Commentators predict Oxford Dictionaries’ Word of the Year to be ‘Vaxxing’

Vax is Oxford Dictionaries’ 2017 Word of the Year. The British publisher first announced that the social science-based vaccine-preventable infection was one of its 12 semifinalists last month. The final four were announced Tuesday night at the U.K.’s Science Museum, in London.

The nomination wasn’t particularly surprising. It will feature as a text entry in the dictionary’s first online dictionary, and, because it is sufficiently popular, Vax could also spur the editorial team to establish a more traditional linguistic association. (The Oxford Dictionaries’ Word of the Year is selected from its lexicographers’ year-end lists.)

But given that so many Americans—and non-Americans—are now paying an ever-increasing amount of attention to the measles, mumps, and rubella vaccine as a result of the now-completed “Vax vs. Opioid” debate, the Vax debate may indeed result in the emergence of a term meaning “vaccine” and “anti-vaccine” in the English language.

(Of course, an Oxford Dictionaries disclaimer about the selection process reads, “The competition invites readers to nominate words for inclusion into the dictionary based on usage, citation and translation, but does not select and commission word submissions or editorials.”)

Over at Fast Company, which called the Vax-versus-Vaccine debate “the most dangerous argument in modern American politics,” blogger and writer Christa Robinson compared it to the anti-whaling movement of the early 20th century. “Pro-vaccine activists,” she wrote, “would set up checkpoints along the shores of northern Norway at the same time as the vessel’s anchored, all loaded with kids, who would pray that the vessel would crash against a solid object before coming ashore and spilling the grisly ‘thousand children’ story on the world.”

Much like anti-whaling, Robinson says that she believes the Vax debate has a “voice” powerful enough to inspire a new chapter in the history of the English language, albeit a bookish one.

Of course, the Vax and Vaxxers theory has its flaws, not least of which is that it fails to acknowledge that the vast majority of anti-vaccine sentiment—which has been driven largely by parents who have grown increasingly vocal in public about their doubts about the vaccine—is not coming from a “voice.”

It’s yet another way the anti-vaccine movement’s arguments are largely driven by sensational misinformation. Indeed, on its website,, a group called Family Voices for Vaccines asks: “Why in 2015 did the CDC remove its own evidence that the measles, mumps, and rubella vaccine is 100% effective?” The response?
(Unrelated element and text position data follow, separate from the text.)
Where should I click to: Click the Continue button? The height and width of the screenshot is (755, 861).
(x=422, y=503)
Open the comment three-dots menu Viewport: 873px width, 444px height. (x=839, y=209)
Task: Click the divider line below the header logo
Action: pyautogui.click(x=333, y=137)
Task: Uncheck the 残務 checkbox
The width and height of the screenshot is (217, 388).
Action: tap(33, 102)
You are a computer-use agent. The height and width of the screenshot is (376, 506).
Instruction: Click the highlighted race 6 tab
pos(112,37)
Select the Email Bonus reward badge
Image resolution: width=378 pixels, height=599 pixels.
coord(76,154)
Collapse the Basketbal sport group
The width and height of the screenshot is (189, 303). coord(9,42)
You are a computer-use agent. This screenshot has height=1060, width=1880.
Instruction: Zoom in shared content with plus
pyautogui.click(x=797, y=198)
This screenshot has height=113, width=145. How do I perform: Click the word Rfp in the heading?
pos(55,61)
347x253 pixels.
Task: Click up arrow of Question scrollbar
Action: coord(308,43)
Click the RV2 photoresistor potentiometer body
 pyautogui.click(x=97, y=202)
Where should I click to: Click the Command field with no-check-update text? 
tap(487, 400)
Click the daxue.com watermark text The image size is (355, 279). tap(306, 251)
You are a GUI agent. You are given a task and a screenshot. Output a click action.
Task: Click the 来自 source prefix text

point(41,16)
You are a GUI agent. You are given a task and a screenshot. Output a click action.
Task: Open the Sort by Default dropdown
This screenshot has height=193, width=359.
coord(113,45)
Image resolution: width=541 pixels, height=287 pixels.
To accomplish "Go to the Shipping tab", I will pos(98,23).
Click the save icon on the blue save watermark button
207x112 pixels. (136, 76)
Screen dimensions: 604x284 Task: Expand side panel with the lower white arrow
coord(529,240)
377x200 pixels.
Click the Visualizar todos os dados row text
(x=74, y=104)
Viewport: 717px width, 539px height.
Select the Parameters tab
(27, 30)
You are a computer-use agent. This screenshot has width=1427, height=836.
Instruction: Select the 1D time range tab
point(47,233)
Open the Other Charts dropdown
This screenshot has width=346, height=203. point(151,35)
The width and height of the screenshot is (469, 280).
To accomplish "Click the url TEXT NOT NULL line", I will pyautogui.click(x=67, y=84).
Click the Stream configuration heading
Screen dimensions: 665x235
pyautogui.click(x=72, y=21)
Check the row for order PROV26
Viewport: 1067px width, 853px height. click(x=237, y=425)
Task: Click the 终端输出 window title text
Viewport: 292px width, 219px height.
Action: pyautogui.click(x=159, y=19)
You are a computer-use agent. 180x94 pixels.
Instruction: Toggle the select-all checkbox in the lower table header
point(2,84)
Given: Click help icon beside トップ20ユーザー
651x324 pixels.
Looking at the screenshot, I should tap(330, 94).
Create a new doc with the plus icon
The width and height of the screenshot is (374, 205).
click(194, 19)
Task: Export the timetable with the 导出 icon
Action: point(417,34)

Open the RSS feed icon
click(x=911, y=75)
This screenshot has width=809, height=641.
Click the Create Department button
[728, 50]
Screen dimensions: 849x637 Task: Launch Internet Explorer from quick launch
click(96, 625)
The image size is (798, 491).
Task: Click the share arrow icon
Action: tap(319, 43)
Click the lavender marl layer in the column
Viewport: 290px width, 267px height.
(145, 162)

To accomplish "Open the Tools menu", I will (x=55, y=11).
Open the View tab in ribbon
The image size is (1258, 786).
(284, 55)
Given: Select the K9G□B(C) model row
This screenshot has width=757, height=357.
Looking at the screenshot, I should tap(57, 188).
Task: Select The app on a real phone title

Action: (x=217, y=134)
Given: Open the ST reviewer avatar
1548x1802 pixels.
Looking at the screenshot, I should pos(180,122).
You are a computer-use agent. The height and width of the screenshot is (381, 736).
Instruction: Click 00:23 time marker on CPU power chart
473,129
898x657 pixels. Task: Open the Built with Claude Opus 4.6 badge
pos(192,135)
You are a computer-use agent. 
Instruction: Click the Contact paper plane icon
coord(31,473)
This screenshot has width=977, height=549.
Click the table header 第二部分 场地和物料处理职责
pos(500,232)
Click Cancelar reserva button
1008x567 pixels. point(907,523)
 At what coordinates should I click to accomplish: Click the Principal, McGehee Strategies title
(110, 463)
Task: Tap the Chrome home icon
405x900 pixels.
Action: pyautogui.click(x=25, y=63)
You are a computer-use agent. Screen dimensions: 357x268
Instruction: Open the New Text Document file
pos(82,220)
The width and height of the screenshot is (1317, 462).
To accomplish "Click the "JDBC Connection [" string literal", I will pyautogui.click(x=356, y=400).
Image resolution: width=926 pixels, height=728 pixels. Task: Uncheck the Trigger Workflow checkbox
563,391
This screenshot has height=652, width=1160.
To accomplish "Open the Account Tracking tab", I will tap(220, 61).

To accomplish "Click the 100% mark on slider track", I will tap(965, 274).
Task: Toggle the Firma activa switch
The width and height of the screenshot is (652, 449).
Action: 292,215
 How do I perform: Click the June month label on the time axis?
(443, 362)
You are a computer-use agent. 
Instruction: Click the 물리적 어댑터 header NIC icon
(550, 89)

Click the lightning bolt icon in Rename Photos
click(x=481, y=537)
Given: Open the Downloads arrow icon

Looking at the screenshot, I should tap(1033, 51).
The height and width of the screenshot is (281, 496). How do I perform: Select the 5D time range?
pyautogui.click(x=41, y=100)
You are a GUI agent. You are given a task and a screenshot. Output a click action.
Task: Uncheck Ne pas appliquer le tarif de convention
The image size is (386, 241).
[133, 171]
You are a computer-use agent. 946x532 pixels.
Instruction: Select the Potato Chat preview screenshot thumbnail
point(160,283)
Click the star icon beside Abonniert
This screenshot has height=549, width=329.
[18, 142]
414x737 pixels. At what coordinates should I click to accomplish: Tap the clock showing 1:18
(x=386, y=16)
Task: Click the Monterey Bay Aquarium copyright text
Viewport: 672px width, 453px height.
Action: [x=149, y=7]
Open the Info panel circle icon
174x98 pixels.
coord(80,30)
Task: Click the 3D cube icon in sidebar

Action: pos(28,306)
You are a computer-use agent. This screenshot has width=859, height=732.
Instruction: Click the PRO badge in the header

The CDC removed its own evidence, not because it was falsified—the agency’s data remains consistent with published papers from over 40 years—but because it was showing a “a link” to autism, a hypothesis debunked by many in medical and public health circles, including the prestigious scientific journal, Lancet.

Over at The Daily Beast, the non-poison correspondent Olga Khazan notes that Vax has long been synonymous with anti-vax, given its authorship by anti-vaccine activists, who have been caught tricking newspapers and their readers into publishing false, unverified stories, as well as staging paparazzi shots of parents away from their kids so they’re allegedly out somewhere else when their kids are sick. The ultimate goal of the activists, Khazan adds, is to undermine parent trust in the vaccine system by inciting public panic—“[a]t a time when sick kids are dying of communicable diseases” in the United States.